[[ Dataset content open ]]

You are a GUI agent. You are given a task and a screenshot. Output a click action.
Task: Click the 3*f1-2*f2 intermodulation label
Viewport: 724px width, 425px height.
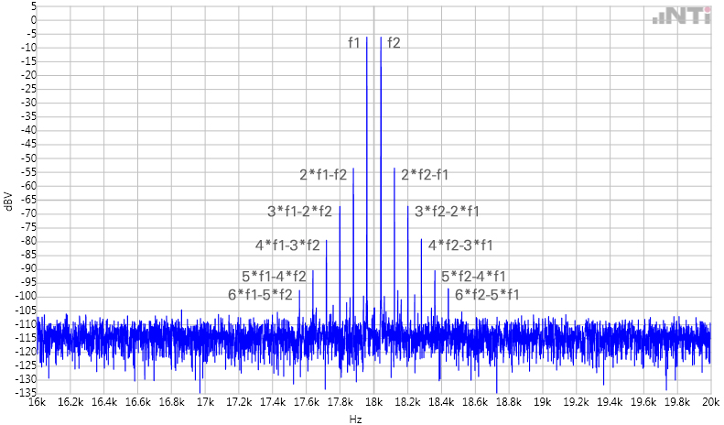click(x=299, y=212)
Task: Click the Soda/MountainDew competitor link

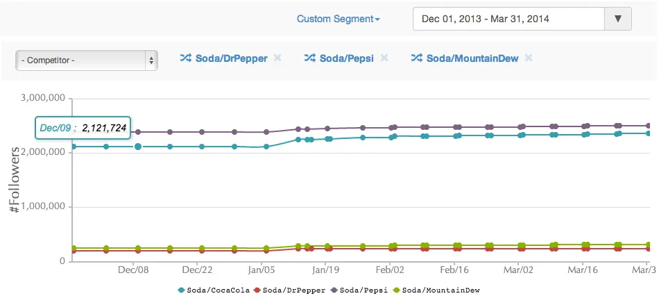Action: click(472, 58)

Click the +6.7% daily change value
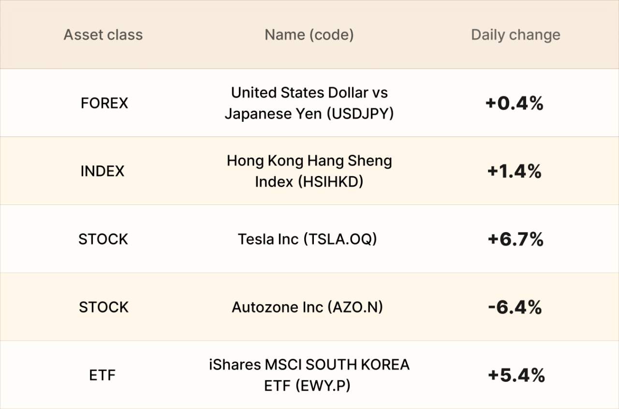coord(516,239)
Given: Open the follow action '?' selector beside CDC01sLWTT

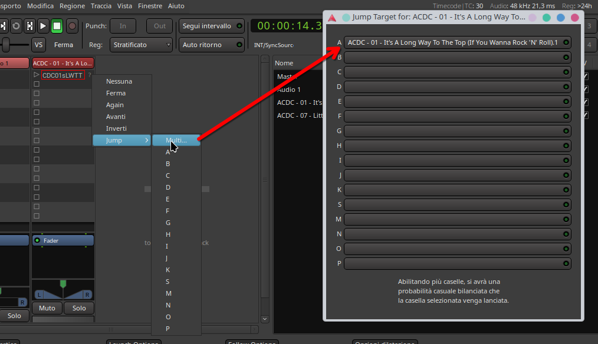Looking at the screenshot, I should pyautogui.click(x=90, y=75).
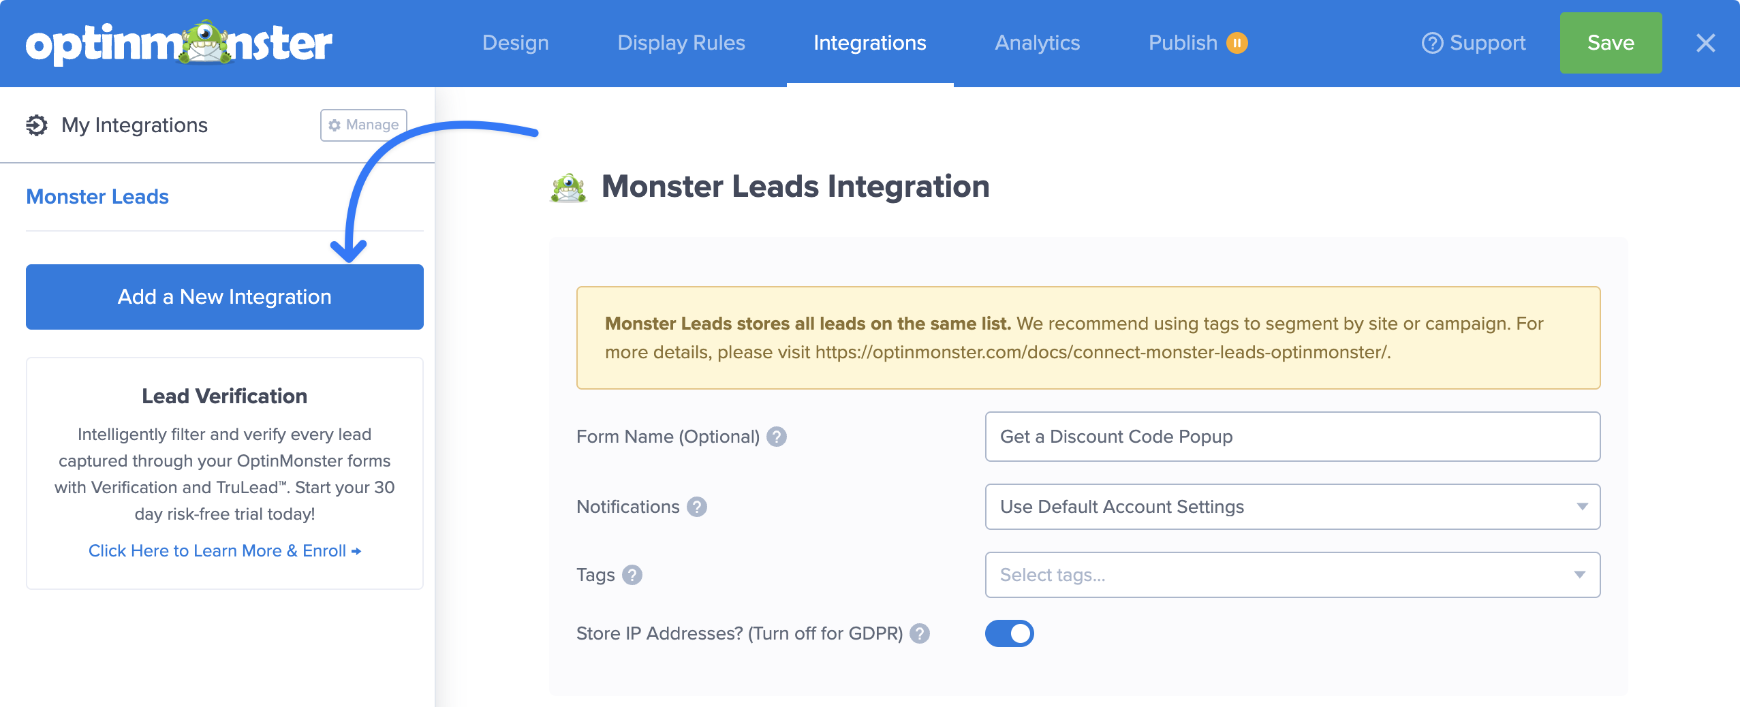
Task: Switch to the Design tab
Action: click(515, 43)
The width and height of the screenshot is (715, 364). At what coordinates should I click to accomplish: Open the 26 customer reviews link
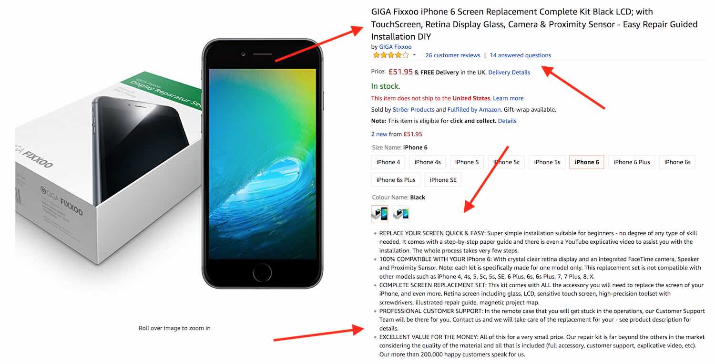[453, 55]
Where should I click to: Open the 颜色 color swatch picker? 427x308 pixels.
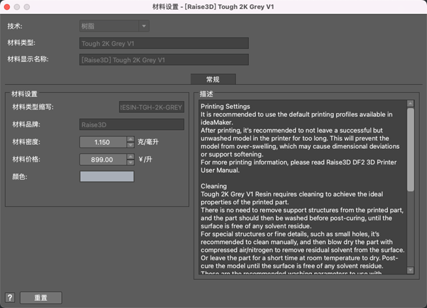107,177
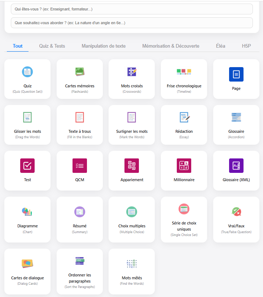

[[ Dataset content closed ]]

• [Work to be completed] Could you repeat word for word only the lines from the one that contains "Task: Click the 3*f1-2*f2" through the end of the listing, leaving out the pictures?

• [Solution to this problem]
Task: Click the 3*f1-2*f2 intermodulation label
Viewport: 724px width, 425px height.
click(x=299, y=212)
Task: Click the Soda/MountainDew competitor link

Action: click(472, 58)

Click the +6.7% daily change value
coord(516,239)
Given: Open the follow action '?' selector beside CDC01sLWTT

Looking at the screenshot, I should pyautogui.click(x=90, y=75).
Task: Switch to the Design tab
Action: click(515, 43)
The width and height of the screenshot is (715, 364). At what coordinates should I click to accomplish: Open the 26 customer reviews link
[453, 55]
Where should I click to: Open the 颜色 color swatch picker? 427x308 pixels.
107,177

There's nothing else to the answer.